Genome-wide exploration identifies sex-specific genetic effects of alleles upstream NPY to increase the risk of severe periodontitis in men.

Authors:
Sandra Freitag-Wolf, Henrik Dommisch, Christian Graetz, Yvonne Jockel-Schneider, Inga Harks, Ingmar Staufenbiel, Joerg Meyle, Peter Eickholz, Barbara Noack, Corinna Bruckmann, Christian Gieger, Søren Jepsen, Wolfgang Lieb, Stefan Schreiber, Inke R König, Arne S Schaefer
Year of publication:
2014
Volume:
41
Issue:
12
Issn:
0303-6979
Journal title abbreviated:
J CLIN PERIODONTOL
Journal title long:
Journal of clinical periodontology
Impact factor:
3.915
Abstract:
Periodontitis (PD) is influenced by genetic as well as lifestyle and socio-economic factors.

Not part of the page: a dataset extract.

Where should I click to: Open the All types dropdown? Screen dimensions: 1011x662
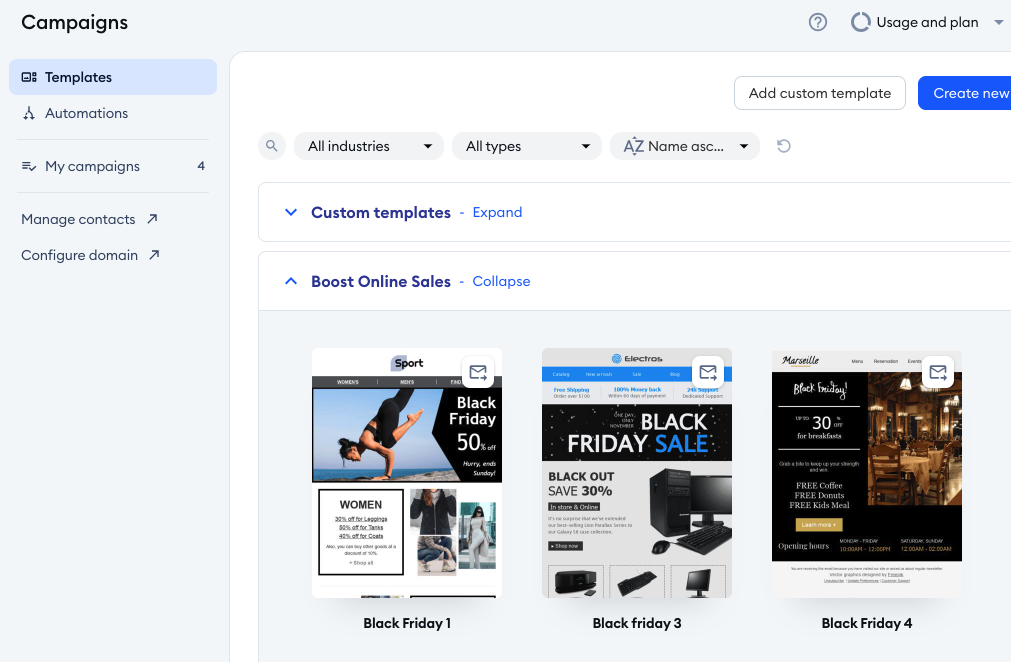click(527, 146)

Epidemiological studies show that men are at greater risk of severe forms of PD, suggesting interplay between sex and genetic factors. We aimed to systematically analyse patients with aggressive periodontitis (AgP) for gene-sex interactions.Three hundred and twenty-nine German AgP cases and 983 controls were genotyped with Affymetrix 500K Arrays and were analysed by logistic regression analysis. The most significant gene-sex interaction was replicated in an independent sample of 382 German/Austrian AgP cases and 489 controls.Ten single-nucleotide polymorphisms (SNPs) in strong linkage disequilibrium (r(2)  > 0.85) upstream the gene neuropeptide Y (NPY) suggested gene-sex interaction (p < 5 × 10(-5) ). SNP rs198712 showed the strongest association in interaction with sex (p = 5.4 × 10(-6) ) with odds ratios in males and females of 1.63 and 0.69 respectively. In the replication, interaction of sex with rs198712 was verified with p = 0.022 (pooled p = 4.03 × 10(-6) ) and similar genetic effects. Analysis of chromatin elements from ENCODE data revealed tissue-specific transcription at the associated non-coding region.This study is the first to observe a sexually dimorphic role of alleles at NPY in humans and support previous genome-wide findings of a role of NPY in severe PD.